EXERCISE DETAILS.
Your task is to repeat exactly the lines below between the line holding "Viewport: 1198px width, 811px" and the line holding "This screenshot has height=1080, width=608.", inclusive, and only those.

(Beginning of INPUT DATA)

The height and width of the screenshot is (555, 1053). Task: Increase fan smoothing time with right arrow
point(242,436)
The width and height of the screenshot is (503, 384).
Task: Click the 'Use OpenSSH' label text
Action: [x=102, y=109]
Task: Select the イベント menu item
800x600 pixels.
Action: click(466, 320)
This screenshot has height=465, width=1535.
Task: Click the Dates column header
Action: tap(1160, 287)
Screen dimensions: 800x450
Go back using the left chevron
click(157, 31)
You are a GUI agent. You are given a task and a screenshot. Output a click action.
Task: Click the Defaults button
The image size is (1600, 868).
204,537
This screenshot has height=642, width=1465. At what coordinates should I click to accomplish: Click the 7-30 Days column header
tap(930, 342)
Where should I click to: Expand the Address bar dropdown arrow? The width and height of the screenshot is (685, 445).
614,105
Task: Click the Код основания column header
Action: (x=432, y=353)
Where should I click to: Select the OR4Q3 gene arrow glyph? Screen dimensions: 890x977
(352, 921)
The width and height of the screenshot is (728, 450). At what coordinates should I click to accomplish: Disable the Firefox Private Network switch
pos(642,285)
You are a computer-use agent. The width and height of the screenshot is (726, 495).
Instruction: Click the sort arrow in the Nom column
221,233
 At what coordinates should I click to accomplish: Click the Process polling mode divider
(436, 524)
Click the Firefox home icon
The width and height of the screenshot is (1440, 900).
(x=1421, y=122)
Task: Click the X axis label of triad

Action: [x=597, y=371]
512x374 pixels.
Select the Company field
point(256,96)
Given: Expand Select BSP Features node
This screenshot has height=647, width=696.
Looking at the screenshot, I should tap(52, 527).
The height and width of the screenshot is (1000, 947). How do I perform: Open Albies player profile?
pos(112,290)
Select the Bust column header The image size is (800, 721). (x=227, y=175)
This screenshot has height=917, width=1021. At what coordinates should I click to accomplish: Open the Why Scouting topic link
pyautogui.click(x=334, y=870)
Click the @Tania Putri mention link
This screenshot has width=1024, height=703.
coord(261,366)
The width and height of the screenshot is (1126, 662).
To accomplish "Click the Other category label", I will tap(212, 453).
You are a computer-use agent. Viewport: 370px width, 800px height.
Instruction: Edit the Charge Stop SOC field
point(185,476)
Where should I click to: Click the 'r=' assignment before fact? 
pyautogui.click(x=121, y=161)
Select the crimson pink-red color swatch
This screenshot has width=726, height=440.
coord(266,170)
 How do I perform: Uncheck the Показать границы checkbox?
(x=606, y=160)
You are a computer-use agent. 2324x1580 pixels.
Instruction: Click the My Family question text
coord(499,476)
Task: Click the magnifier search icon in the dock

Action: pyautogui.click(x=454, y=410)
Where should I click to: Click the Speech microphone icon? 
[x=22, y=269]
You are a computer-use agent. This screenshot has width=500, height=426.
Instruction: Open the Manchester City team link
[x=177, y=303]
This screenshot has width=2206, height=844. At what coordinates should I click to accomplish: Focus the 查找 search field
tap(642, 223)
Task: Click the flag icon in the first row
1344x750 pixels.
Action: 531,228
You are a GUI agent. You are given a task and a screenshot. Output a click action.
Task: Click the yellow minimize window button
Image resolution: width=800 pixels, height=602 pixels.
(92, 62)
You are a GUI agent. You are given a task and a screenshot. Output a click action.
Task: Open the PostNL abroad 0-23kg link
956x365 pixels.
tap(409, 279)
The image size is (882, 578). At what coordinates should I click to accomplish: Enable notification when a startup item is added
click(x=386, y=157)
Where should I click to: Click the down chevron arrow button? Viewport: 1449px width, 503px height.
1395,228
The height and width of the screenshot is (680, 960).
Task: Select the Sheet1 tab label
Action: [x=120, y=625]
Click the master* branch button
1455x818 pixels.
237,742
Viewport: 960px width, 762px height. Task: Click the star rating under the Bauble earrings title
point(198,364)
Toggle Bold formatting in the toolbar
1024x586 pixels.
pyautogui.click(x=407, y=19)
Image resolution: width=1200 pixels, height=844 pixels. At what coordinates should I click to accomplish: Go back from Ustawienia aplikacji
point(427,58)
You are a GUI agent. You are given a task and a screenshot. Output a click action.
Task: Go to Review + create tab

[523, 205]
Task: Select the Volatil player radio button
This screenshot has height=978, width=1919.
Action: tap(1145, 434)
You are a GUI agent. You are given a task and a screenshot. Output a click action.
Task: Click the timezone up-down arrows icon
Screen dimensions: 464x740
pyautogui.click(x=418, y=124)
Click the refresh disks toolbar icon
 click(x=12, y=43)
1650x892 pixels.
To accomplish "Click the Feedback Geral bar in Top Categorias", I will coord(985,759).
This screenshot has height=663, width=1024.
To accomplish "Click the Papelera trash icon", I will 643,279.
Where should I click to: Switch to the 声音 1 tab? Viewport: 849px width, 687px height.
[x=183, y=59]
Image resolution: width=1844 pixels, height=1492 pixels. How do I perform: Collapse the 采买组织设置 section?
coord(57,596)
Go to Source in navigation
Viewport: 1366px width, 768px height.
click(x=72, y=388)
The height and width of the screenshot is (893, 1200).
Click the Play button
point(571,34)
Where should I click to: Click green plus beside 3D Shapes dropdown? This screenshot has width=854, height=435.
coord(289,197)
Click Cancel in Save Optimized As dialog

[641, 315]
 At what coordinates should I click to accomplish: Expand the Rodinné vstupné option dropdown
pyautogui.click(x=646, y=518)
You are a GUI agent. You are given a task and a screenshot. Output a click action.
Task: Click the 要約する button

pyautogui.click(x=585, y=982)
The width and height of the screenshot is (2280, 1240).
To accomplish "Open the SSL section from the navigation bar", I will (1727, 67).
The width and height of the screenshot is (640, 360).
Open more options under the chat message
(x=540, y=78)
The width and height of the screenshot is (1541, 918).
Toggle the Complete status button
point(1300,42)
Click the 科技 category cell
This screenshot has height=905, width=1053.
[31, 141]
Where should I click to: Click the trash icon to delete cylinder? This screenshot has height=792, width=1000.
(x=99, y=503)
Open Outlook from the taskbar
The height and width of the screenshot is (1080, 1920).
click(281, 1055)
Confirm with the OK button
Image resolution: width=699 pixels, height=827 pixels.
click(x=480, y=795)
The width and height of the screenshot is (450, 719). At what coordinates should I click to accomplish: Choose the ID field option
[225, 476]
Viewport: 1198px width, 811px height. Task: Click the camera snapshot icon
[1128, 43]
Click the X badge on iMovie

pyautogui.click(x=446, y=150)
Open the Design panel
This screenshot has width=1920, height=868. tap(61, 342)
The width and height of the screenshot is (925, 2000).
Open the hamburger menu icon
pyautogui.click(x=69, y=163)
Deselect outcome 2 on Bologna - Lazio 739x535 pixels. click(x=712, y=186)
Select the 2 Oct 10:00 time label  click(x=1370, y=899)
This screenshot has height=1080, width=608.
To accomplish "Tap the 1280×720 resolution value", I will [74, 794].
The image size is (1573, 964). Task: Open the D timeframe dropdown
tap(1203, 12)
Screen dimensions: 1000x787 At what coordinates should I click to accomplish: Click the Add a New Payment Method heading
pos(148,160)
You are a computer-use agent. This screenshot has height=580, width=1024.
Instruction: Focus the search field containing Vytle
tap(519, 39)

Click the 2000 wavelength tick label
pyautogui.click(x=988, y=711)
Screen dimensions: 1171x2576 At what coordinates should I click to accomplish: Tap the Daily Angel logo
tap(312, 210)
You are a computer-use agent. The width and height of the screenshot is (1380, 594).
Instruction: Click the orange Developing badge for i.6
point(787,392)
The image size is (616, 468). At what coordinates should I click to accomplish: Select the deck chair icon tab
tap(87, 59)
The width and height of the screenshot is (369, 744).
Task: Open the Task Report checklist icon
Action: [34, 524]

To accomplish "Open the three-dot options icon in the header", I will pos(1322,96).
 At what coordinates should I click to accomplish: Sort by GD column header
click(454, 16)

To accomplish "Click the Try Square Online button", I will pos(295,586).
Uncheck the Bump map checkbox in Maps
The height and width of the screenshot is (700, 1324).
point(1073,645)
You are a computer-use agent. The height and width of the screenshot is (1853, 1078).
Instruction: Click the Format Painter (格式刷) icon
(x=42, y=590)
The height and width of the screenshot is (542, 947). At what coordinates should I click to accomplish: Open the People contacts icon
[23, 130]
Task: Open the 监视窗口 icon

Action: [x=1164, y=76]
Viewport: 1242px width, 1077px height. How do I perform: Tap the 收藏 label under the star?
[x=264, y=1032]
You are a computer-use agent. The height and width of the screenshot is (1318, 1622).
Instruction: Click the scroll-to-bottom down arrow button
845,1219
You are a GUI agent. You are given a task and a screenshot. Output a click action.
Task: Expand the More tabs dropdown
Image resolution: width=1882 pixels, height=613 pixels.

(End of INPUT DATA)

PROBLEM SOLUTION.
Viewport: 1198px width, 811px height. Task: Click the camera snapshot icon
[1128, 43]
Click the X badge on iMovie

pyautogui.click(x=446, y=150)
Open the Design panel
This screenshot has width=1920, height=868. tap(61, 342)
The width and height of the screenshot is (925, 2000).
Open the hamburger menu icon
pyautogui.click(x=69, y=163)
Deselect outcome 2 on Bologna - Lazio 739x535 pixels. click(x=712, y=186)
Select the 2 Oct 10:00 time label  click(x=1370, y=899)
This screenshot has height=1080, width=608.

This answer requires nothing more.